La Toulousaine d’origine compte aussi introduire une approche comportementale dans sa démarche. « Ces derniers temps, qui plus est vu l’engagement que me demandaient mes études, j’ai eu le sentiment d’entrer dans une forme de routine et de gérer les chevaux en boxes à la chaîne. Depuis trois semaines, je passe des heures à les observer dehors. » Du temps perdu ? Certainement pas ! « Voir comment ils interagissent les uns avec les autres me permet d’en apprendre beaucoup sur le comportement et les réactions de chacun. Cela va me faire gagner du temps pour le travail. » Un travail qui se déroulera sous la selle, mais aussi à pied, et déjà sur des problématiques d’éducation de base. La cavalière serait-elle adepte de l’éthologie ? Ce n’est pas aussi net. « Pour moi, l’éthologie est une science plutôt que quelque chose que l’on pratique. Pour autant, j’adore le travail à pied, parfois plus que monter. Et je suis beaucoup Andy Booth (ndrl, référent en équitation éthologique, longtemps figure de proue du Haras de la Cense), dont je suis inscrite à l’une des formations. Cela permet d’apprendre et invite à se remettre en question. Le cheval montre-t-il de la mauvaise volonté, ou est-ce moi qui lui demande mal ? »
S’il est trop tôt pour tirer un bilan de son changement de système, Marie-Charlotte relève déjà une évolution notable du comportement de certains de ses chevaux. Pour les partager, ainsi que des retours de terrain et résultats d’expérimentations, positifs ou négatifs, et des données scientifiques vétérinaires, ses parents et elles ont créé Ekiway, une page Facebook dédiée. « Nous avons voulu faire connaître la réalité de notre projet au grand public, mais aussi fédérer des initiatives qui vont dans ce sens. Et rassembler des sponsors et partenaires qui souhaiteraient se joindre à nous. Nous avons déjà eu quelques contacts d’entreprises qui se reconnaissent dans ce projet. ». En outre, l’amazone peut compter sur des partenaires fidèles ainsi que sur ses propriétaires, dont aucun n’a fait défaut quand elle leur a proposé ce changement de cap. Au contraire, plusieurs d’entre eux, éleveurs, l’aident à opérer la transition en apportant expérience et savoir-faire.
Dès lors, la cavalière se montre résolument optimiste quant à la suite, lorsque le contexte permettra d’y voir plus clair. Pour le moment, ses chevaux ne font que du travail à pied et sont montés une ou deux fois par semaine pour les entretenir. « Ils sont comme en vacances.
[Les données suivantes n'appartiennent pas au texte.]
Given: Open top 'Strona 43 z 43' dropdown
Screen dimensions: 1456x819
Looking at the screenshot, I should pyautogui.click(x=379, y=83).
Mais finalement, ce confinement ne tombe pas mal pour eux, puisqu’il leur faut encaisser le déménagement et les évolutions récentes ». L’objectif de faire un premier CCI4*-L à l’automne avec Under de la Roque devra manifestement être réajusté. Et une incertitude pèse sur le programme à venir du valeureux Sillas, dix-sept ans, dont cette saison devait être la dernière avant la retraite. Quant au travail de formation des chevaux de six et sept ans qualiteux mais n’ayant jamais couru en complet, il va être décalé d’un an. L’un d’eux pourra-t-il offrir à sa cavalière une participation aux Jeux Olympiques de Paris 2024 ? « Je vise bien sûr cette échéance, mais il faut rester lucide. Aujourd'hui, je suis bien incapable de dire si j’aurai le niveau pour y participer, ni si j’aurai le cheval pour. Je veux avant tout me faire plaisir et aller le plus loin que je pourrai ».